Sen. Erica Smith-Ingram (D-Northhampton) agreed.
“I think, as we saw with the shooting of a Congressman in Alexandria this week, these are very troubled times,” said Smith-Ingram. “I don’t think now is the time to do away with a permitting process that has worked both as an extra screening for people and also as a way to makes sure people have some training and aren’t just carrying concealed starting at 18.”
Smith-Ingram said she’ll be surprised if the bill gets a vote in the Senate as it would put the GOP majority in an awkward position. Lawmakers who have expressed reservations about the bill would have to change their tune if they want to again overturn a veto by a Democratic governor who has yet to have one sustained. Failing to sustain the veto could give the governor a political victory on an issue with which most North Carolinians agree with him, Smith-Ingram said.

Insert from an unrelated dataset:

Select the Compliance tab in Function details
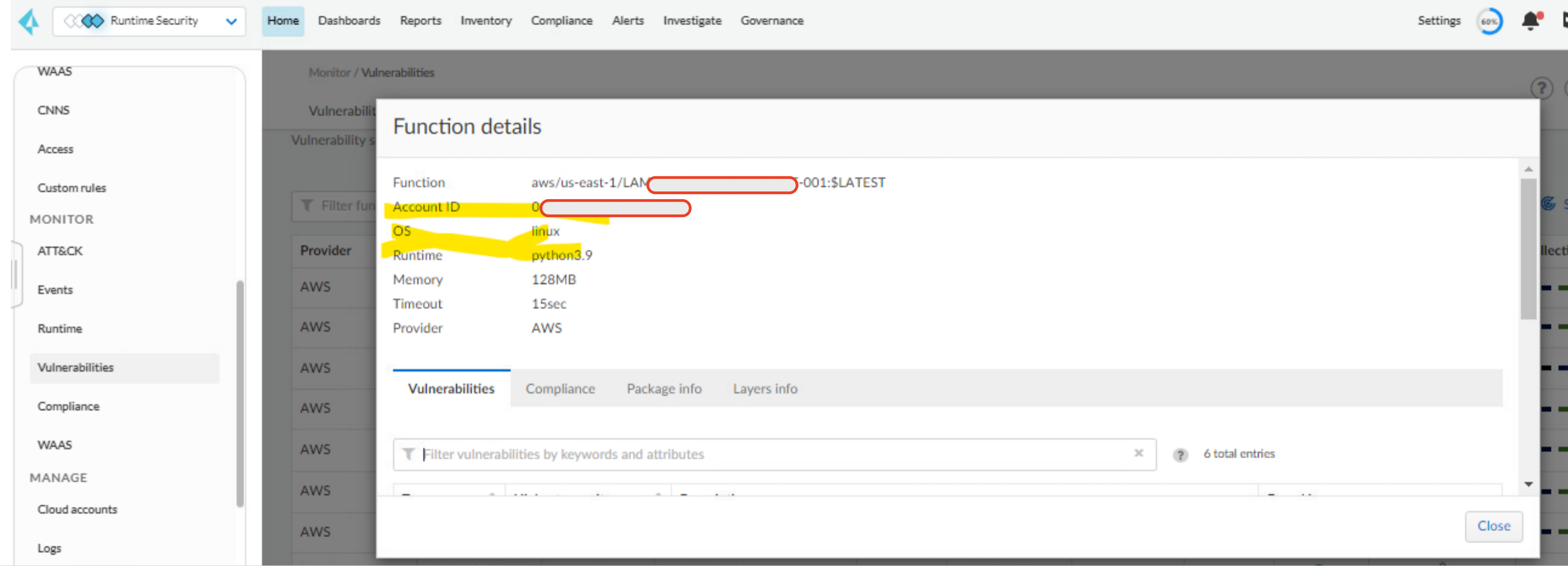 click(560, 389)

Trying to amend the bill to include the training reluctant Republican lawmakers would like to see would be difficult, Smith-Ingram said, without some sort of permitting process in place. That’s a deal breaker for the Republicans who want to see that barrier to concealed carry disappear.

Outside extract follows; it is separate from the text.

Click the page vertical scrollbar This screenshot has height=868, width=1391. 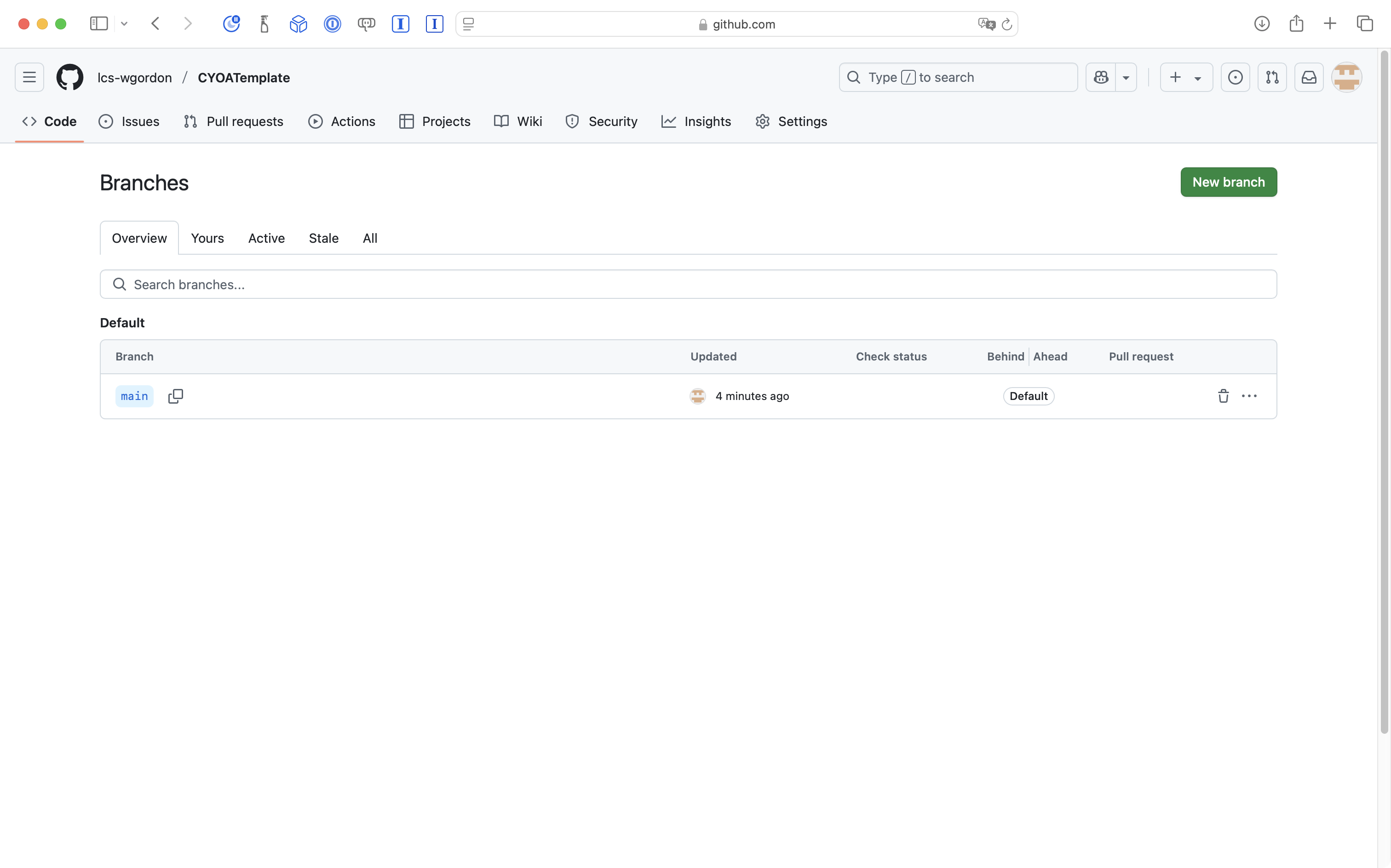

But failing to pass the bill would be a larger political problem for Republicans, said some gun rights groups.
“We hold legislators accountable for their votes,” said Paul Valone, president and co-founder of gun rights group Grassroots North Carolina. “We keep a long history of their votes, their survey scores, everything else about them.”
Valone said he believes the GOP votes will materialize to overturn a veto from the governor – who should be reluctant to oppose the bill in the first place.

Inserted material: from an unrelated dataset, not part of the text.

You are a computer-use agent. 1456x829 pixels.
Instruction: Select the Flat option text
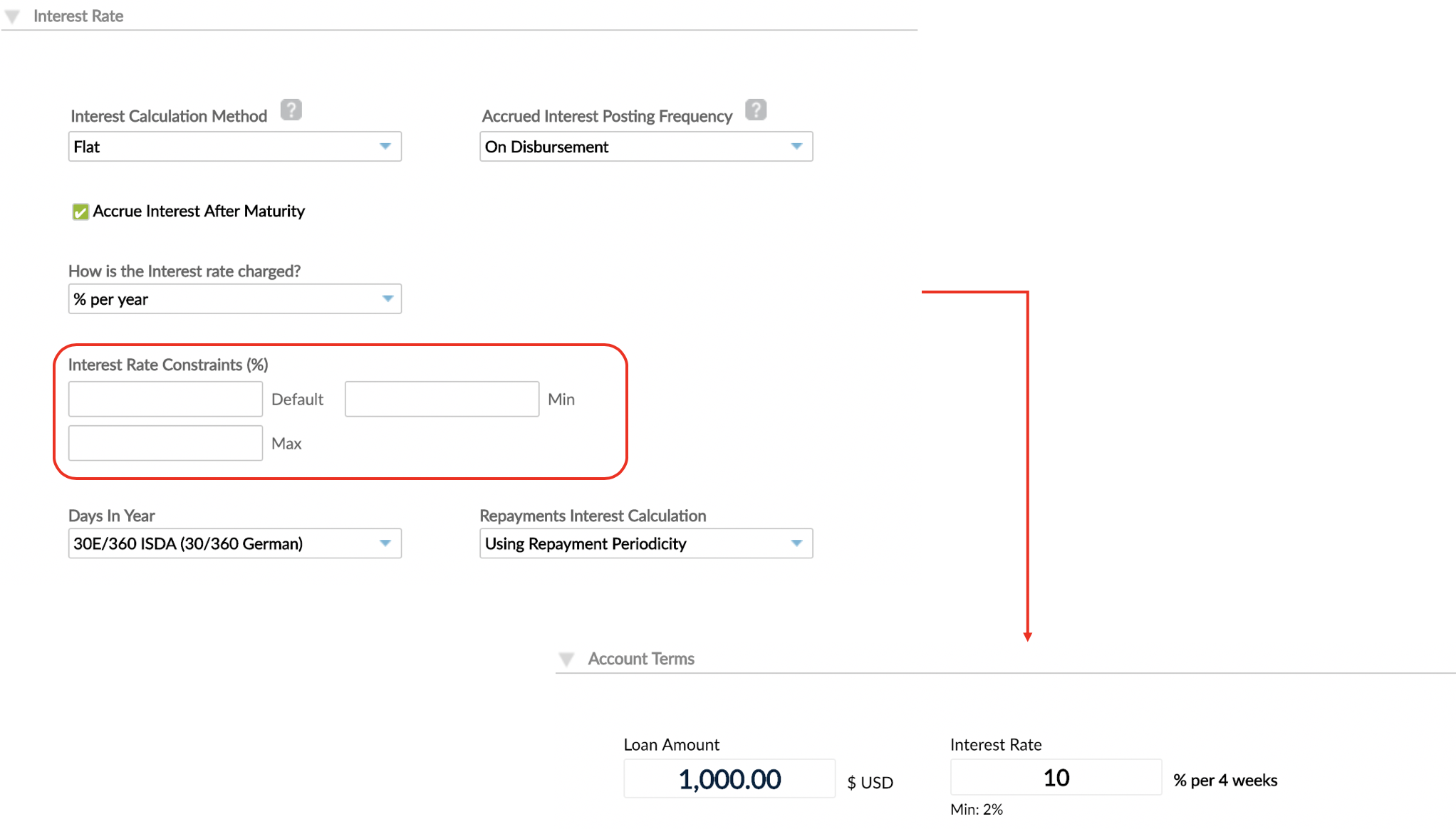pyautogui.click(x=88, y=147)
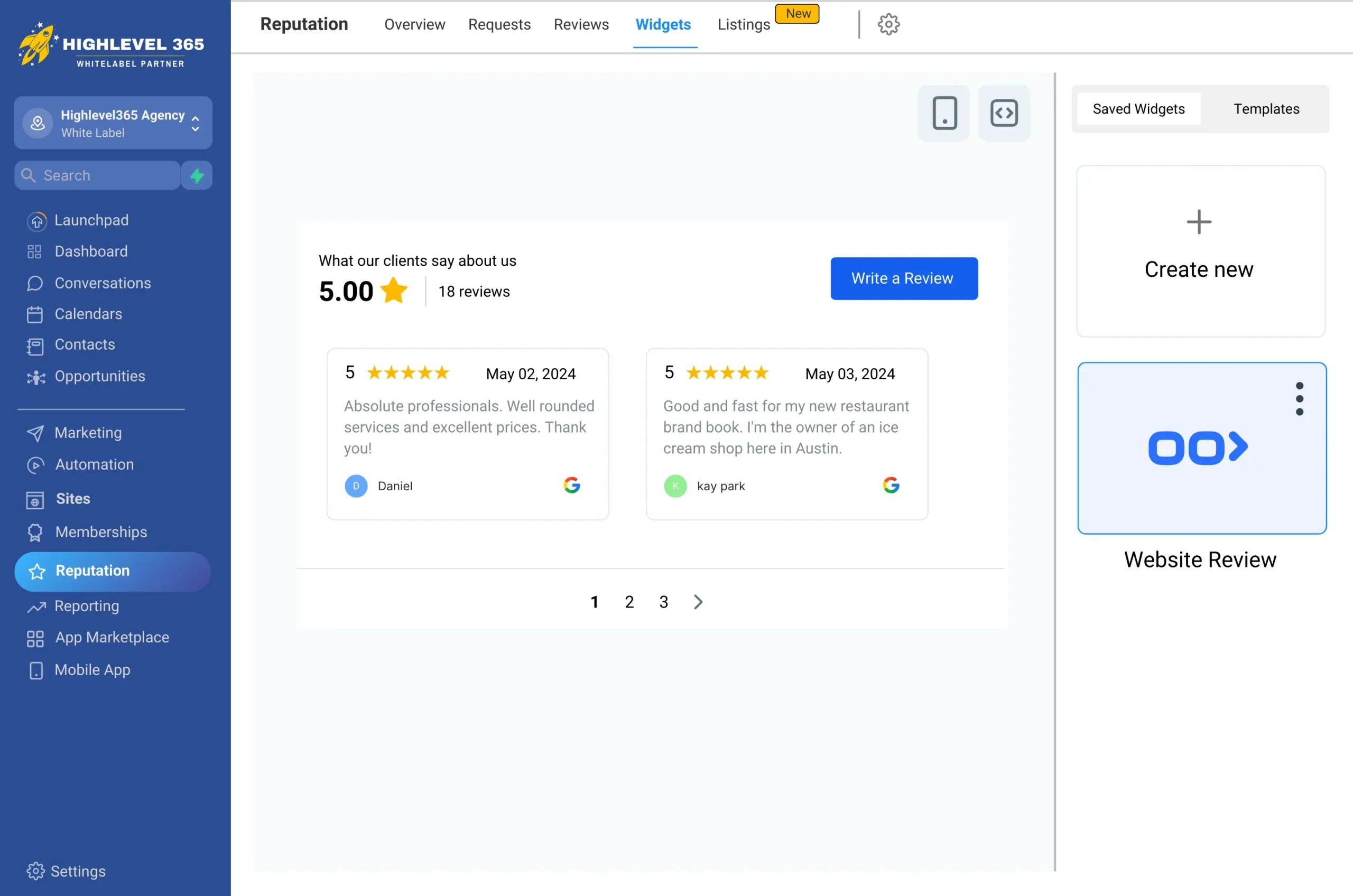Jump to reviews page 2

[x=629, y=602]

“f the governor vetoes it, I will have all the ammunition I need – metaphorically speaking – to go after the governor in his reelection bid,” Valone said. “ If he was successful in vetoing it, it would tell everybody exactly where the governor stands on their gun rights. It would be a fresh reminder that the governor opposes the right of people to protect themselves.”
“I would say to the governor, ‘Please veto it,’” Valone said. “Go ahead, make my day.”
But even the state’s gun rights groups aren’t all in agreement on the bill.
North Carolina Gun Rights sent an emergency message to its e-mail list this month opposing the bill as a watered down measure indicative of GOP leadership’s lack of seriousness about the Second Amendment.
That group would like to see permits to purchase pistols done away with altogether – a proposal that was scrapped as the current bill took shape and which Valone said wasn’t going to pass.
“I understand the assertion that the bill doesn’t go far enough,” said Valone, whose group would also like to see pistol permits eliminated. “But I also understand that we’re going after what is achievable.”
“This bill removes many of the hurdles and obstacles to concealed carry – people who can’t afford permits, people who can’t afford the course and everything else, people who frankly don’t want to be on the radar as far as their sheriff’s office,” Valone said.
Just as the political left accepts incremental progress in passing new gun laws, Valone said, his group accepts incremental progress in eliminating them.
Michael Bitzer, professor of Political Science and History at Catawba College, said that with gun issues – at the state and the national level – it’s difficult to bridge the partisan divide.
“In this environment, both sides are emboldened in their own respective corners,” Bitzer said. “Even with the news of the tragedy in Virginia, I think unfortunately both sides are going to stick to their own guns when it comes to the issue – they will see it as bolstering their own arguments.”
Seeing law enforcement and GOP lawmakers on opposing sides of a bill is relatively rare in North Carolina politics, Bitzer said – but that may be down to the unique nature of the issue.
“It really speaks to this issue,” Bitzer said. “And the importance of the issue to law enforcement and the practitioners vs. the ideological beliefs of the politicians.”